Return all the lines below, exactly as they read.

++++

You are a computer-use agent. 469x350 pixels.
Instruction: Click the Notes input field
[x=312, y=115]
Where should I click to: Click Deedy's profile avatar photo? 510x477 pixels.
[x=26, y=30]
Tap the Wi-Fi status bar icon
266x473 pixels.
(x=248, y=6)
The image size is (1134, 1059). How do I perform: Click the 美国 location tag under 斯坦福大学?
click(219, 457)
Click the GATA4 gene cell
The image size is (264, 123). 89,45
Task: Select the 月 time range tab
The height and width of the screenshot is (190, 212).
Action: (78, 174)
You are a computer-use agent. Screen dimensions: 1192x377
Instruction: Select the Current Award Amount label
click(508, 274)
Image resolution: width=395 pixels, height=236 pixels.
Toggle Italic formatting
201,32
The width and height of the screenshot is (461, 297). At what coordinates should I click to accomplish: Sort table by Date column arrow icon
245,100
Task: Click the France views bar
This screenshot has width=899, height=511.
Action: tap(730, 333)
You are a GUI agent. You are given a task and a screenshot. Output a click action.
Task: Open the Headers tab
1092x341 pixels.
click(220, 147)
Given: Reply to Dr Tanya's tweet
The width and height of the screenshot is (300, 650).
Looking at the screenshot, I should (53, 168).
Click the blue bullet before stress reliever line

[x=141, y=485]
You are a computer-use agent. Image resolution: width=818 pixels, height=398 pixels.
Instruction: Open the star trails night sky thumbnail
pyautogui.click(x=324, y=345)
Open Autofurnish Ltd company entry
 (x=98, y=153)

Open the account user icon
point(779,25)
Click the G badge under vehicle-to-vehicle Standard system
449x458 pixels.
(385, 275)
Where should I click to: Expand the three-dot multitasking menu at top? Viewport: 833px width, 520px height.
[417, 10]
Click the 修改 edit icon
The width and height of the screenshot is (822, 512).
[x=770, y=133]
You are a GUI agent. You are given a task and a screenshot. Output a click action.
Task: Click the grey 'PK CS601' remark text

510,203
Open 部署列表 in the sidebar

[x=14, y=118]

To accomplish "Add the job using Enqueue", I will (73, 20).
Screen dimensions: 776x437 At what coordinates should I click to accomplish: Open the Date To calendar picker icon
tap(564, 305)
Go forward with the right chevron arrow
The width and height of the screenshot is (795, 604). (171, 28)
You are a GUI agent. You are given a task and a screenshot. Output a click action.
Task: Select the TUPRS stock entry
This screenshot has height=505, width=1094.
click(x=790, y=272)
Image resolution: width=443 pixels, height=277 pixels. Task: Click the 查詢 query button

++++

> _Task output_
You are a computer-use agent. 469x350 pixels.
Instruction: Click the Notes input field
[x=312, y=115]
Where should I click to: Click Deedy's profile avatar photo? 510x477 pixels.
[x=26, y=30]
Tap the Wi-Fi status bar icon
266x473 pixels.
(x=248, y=6)
The image size is (1134, 1059). How do I perform: Click the 美国 location tag under 斯坦福大学?
click(219, 457)
Click the GATA4 gene cell
The image size is (264, 123). 89,45
Task: Select the 月 time range tab
The height and width of the screenshot is (190, 212).
Action: (78, 174)
You are a computer-use agent. Screen dimensions: 1192x377
Instruction: Select the Current Award Amount label
click(508, 274)
Image resolution: width=395 pixels, height=236 pixels.
Toggle Italic formatting
201,32
The width and height of the screenshot is (461, 297). At what coordinates should I click to accomplish: Sort table by Date column arrow icon
245,100
Task: Click the France views bar
This screenshot has width=899, height=511.
Action: tap(730, 333)
You are a GUI agent. You are given a task and a screenshot. Output a click action.
Task: Open the Headers tab
1092x341 pixels.
click(220, 147)
Given: Reply to Dr Tanya's tweet
The width and height of the screenshot is (300, 650).
Looking at the screenshot, I should (53, 168).
Click the blue bullet before stress reliever line

[x=141, y=485]
You are a computer-use agent. Image resolution: width=818 pixels, height=398 pixels.
Instruction: Open the star trails night sky thumbnail
pyautogui.click(x=324, y=345)
Open Autofurnish Ltd company entry
 (x=98, y=153)

Open the account user icon
point(779,25)
Click the G badge under vehicle-to-vehicle Standard system
449x458 pixels.
(385, 275)
Where should I click to: Expand the three-dot multitasking menu at top? Viewport: 833px width, 520px height.
[417, 10]
Click the 修改 edit icon
The width and height of the screenshot is (822, 512).
[x=770, y=133]
You are a GUI agent. You are given a task and a screenshot. Output a click action.
Task: Click the grey 'PK CS601' remark text

510,203
Open 部署列表 in the sidebar

[x=14, y=118]

To accomplish "Add the job using Enqueue", I will (73, 20).
Screen dimensions: 776x437 At what coordinates should I click to accomplish: Open the Date To calendar picker icon
tap(564, 305)
Go forward with the right chevron arrow
The width and height of the screenshot is (795, 604). (171, 28)
You are a GUI agent. You are given a task and a screenshot. Output a click action.
Task: Select the TUPRS stock entry
This screenshot has height=505, width=1094.
click(x=790, y=272)
Image resolution: width=443 pixels, height=277 pixels. Task: Click the 查詢 query button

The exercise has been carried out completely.